## WHAT NEEDS TO BE DONE
Could you give the records below again exactly as they stand?

=======

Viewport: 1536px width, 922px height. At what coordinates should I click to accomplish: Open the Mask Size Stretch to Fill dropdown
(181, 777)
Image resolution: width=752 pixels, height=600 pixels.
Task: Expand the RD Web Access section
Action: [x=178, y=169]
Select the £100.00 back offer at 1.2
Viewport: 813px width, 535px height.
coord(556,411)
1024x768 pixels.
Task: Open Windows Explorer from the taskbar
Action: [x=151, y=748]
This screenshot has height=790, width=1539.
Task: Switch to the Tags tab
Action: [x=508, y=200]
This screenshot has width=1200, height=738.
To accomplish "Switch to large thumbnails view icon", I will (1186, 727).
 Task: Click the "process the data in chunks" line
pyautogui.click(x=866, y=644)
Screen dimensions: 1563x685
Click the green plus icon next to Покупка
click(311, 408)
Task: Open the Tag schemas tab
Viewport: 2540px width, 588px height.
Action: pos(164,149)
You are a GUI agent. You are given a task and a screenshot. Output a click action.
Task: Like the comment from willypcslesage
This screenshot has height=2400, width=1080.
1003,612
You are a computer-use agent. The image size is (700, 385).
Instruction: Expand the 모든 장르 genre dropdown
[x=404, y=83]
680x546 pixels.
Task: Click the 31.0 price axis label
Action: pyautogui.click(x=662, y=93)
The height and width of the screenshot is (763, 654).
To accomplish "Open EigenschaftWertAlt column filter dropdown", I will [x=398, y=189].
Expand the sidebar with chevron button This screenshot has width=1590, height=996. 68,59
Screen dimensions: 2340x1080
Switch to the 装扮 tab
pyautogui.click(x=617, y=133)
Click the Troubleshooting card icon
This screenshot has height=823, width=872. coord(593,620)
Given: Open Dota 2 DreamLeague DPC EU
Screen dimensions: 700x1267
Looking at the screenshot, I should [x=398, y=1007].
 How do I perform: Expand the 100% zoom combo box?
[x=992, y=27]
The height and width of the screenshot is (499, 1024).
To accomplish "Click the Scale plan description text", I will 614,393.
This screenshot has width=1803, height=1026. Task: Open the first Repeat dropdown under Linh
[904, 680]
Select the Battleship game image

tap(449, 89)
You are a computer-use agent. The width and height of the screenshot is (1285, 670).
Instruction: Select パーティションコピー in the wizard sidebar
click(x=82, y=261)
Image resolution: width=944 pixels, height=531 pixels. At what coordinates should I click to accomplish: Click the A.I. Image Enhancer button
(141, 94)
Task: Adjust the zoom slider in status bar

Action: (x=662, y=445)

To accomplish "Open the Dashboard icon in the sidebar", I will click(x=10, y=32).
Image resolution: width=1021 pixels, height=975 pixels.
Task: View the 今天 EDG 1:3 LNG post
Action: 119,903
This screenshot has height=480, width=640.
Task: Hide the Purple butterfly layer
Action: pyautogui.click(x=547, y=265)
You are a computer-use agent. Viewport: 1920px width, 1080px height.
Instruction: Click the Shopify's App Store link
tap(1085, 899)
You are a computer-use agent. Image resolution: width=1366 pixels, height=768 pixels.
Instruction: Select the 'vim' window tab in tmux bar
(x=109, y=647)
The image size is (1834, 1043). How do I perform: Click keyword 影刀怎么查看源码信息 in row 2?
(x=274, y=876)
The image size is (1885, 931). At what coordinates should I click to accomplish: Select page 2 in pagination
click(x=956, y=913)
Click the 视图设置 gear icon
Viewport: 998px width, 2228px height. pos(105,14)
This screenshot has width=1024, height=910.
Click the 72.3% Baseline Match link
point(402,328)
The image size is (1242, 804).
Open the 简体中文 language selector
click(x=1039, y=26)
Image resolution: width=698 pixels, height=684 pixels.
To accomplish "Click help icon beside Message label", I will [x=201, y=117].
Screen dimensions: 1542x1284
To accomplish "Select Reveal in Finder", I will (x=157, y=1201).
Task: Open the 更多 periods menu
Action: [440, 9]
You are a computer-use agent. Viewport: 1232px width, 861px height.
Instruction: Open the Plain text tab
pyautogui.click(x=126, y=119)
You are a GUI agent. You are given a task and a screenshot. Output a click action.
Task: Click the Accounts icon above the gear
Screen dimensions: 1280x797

=======

## RESPONSE TO THE TASK
Viewport: 1536px width, 922px height. At what coordinates should I click to accomplish: Open the Mask Size Stretch to Fill dropdown
(181, 777)
Image resolution: width=752 pixels, height=600 pixels.
Task: Expand the RD Web Access section
Action: [x=178, y=169]
Select the £100.00 back offer at 1.2
Viewport: 813px width, 535px height.
coord(556,411)
1024x768 pixels.
Task: Open Windows Explorer from the taskbar
Action: [x=151, y=748]
This screenshot has height=790, width=1539.
Task: Switch to the Tags tab
Action: [x=508, y=200]
This screenshot has width=1200, height=738.
To accomplish "Switch to large thumbnails view icon", I will (1186, 727).
 Task: Click the "process the data in chunks" line
pyautogui.click(x=866, y=644)
Screen dimensions: 1563x685
Click the green plus icon next to Покупка
click(311, 408)
Task: Open the Tag schemas tab
Viewport: 2540px width, 588px height.
Action: pos(164,149)
You are a GUI agent. You are given a task and a screenshot. Output a click action.
Task: Like the comment from willypcslesage
This screenshot has height=2400, width=1080.
1003,612
You are a computer-use agent. The image size is (700, 385).
Instruction: Expand the 모든 장르 genre dropdown
[x=404, y=83]
680x546 pixels.
Task: Click the 31.0 price axis label
Action: pyautogui.click(x=662, y=93)
The height and width of the screenshot is (763, 654).
To accomplish "Open EigenschaftWertAlt column filter dropdown", I will [x=398, y=189].
Expand the sidebar with chevron button This screenshot has width=1590, height=996. 68,59
Screen dimensions: 2340x1080
Switch to the 装扮 tab
pyautogui.click(x=617, y=133)
Click the Troubleshooting card icon
This screenshot has height=823, width=872. coord(593,620)
Given: Open Dota 2 DreamLeague DPC EU
Screen dimensions: 700x1267
Looking at the screenshot, I should [x=398, y=1007].
 How do I perform: Expand the 100% zoom combo box?
[x=992, y=27]
The height and width of the screenshot is (499, 1024).
To accomplish "Click the Scale plan description text", I will 614,393.
This screenshot has width=1803, height=1026. Task: Open the first Repeat dropdown under Linh
[904, 680]
Select the Battleship game image

tap(449, 89)
You are a computer-use agent. The width and height of the screenshot is (1285, 670).
Instruction: Select パーティションコピー in the wizard sidebar
click(x=82, y=261)
Image resolution: width=944 pixels, height=531 pixels. At what coordinates should I click to accomplish: Click the A.I. Image Enhancer button
(141, 94)
Task: Adjust the zoom slider in status bar

Action: (x=662, y=445)

To accomplish "Open the Dashboard icon in the sidebar", I will click(x=10, y=32).
Image resolution: width=1021 pixels, height=975 pixels.
Task: View the 今天 EDG 1:3 LNG post
Action: 119,903
This screenshot has height=480, width=640.
Task: Hide the Purple butterfly layer
Action: pyautogui.click(x=547, y=265)
You are a computer-use agent. Viewport: 1920px width, 1080px height.
Instruction: Click the Shopify's App Store link
tap(1085, 899)
You are a computer-use agent. Image resolution: width=1366 pixels, height=768 pixels.
Instruction: Select the 'vim' window tab in tmux bar
(x=109, y=647)
The image size is (1834, 1043). How do I perform: Click keyword 影刀怎么查看源码信息 in row 2?
(x=274, y=876)
The image size is (1885, 931). At what coordinates should I click to accomplish: Select page 2 in pagination
click(x=956, y=913)
Click the 视图设置 gear icon
Viewport: 998px width, 2228px height. pos(105,14)
This screenshot has width=1024, height=910.
Click the 72.3% Baseline Match link
point(402,328)
The image size is (1242, 804).
Open the 简体中文 language selector
click(x=1039, y=26)
Image resolution: width=698 pixels, height=684 pixels.
To accomplish "Click help icon beside Message label", I will [x=201, y=117].
Screen dimensions: 1542x1284
To accomplish "Select Reveal in Finder", I will (x=157, y=1201).
Task: Open the 更多 periods menu
Action: [440, 9]
You are a computer-use agent. Viewport: 1232px width, 861px height.
Instruction: Open the Plain text tab
pyautogui.click(x=126, y=119)
You are a GUI agent. You are given a task and a screenshot. Output a click action.
Task: Click the Accounts icon above the gear
Screen dimensions: 1280x797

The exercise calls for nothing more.